Locking purgeable memory is a little trickier. Again, each page must be
visited in turn, and if any page was purged, then the whole allocation is
considered lost. If the first byte was non-zero when unlocking, the
library checks that it’s still non-zero. If the first byte was zero when
unlocking, then it prepares to write a zero back into that byte, which
must currently be non-zero.
In either case, the MADV_FREE needs to be canceled using a write, so
the library does an atomic compare-and-swap (CAS) to write the
correct byte into the page, even if it’s the same value in the
non-zero case. The atomic CAS is essential because it ensures the page
wasn’t purged between the check and the write, as both are done
together, atomically. If every page has the expected first byte, and
every CAS succeeded, then the purgeable memory has been successfully
locked.
As an optimization, the library could consider more than just the first
byte, and look at, say, the first long int on each page. The library
does less work when the page contains a non-zero value, and the chance of
an arbitrary 8-byte value being zero is much lower. However, I wanted to
avoid potential aliasing issues, especially if this library were
to be embedded, so I passed on the idea.
Bookkeeping
The bookkeeping data is stored just before the buffer returned as the
purgeable memory, and it’s never marked with MADV_FREE. Assuming 4kB
pages, for each 128MB of purgeable memory the library allocates one extra
anonymous page to track it. The number of pages in the allocation is
stored just before the purgeable memory as a size_t, and the rest is the
per-page bit table described above.
size_t *p = purgeable_alloc(1<<14);
size_t numpages = p[-1];
So the library can immediately find it starting from the purgeable memory
address. Here’s an illustration:
,--- p
|
v
----------------------------------------------
|...Z| | | | | | | | |
----------------------------------------------
^ ^
| |
| `--- size_t numpages
|
`--- bit table
The downside is that buffer underflows in the application would easily
trample the numpages value because it’s located immediately adjacent. It
would be safer to move it to the beginning of the first page before the
purgeable memory, but this would have made bit table access more
complicated. While the region is locked, the contents of the bit table
don’t matter, so it won’t be damaged by an underflow. Another idea: put a
checksum alongside numpages. It could just be a simple integer
hash.
This makes for a really slick API since the consumer doesn’t need to track
anything more than a single pointer, the address of the purgeable memory
allocation itself.
Worth using?
I’m not quite sure how often I’d actually use purgeable memory in real
programs, especially in software intended to be portable. Each operating
system needs its own implementation, and this library is not portable
since it relies on interfaces and behaviors specific to Linux.

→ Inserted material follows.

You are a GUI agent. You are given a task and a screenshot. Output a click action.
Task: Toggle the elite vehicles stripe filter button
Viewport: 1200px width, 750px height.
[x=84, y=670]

It also has a not-so-unlikely pathological case: Imagine a program that
makes two purgeable memory allocation, and they’re large enough that one
always evicts the other. The program would thrash back and forth
fighting itself as it used each allocation. Detecting this situation
might be difficult, especially as the number of purgeable memory
allocations increases.
Regardless, it’s another tool for my software toolbelt.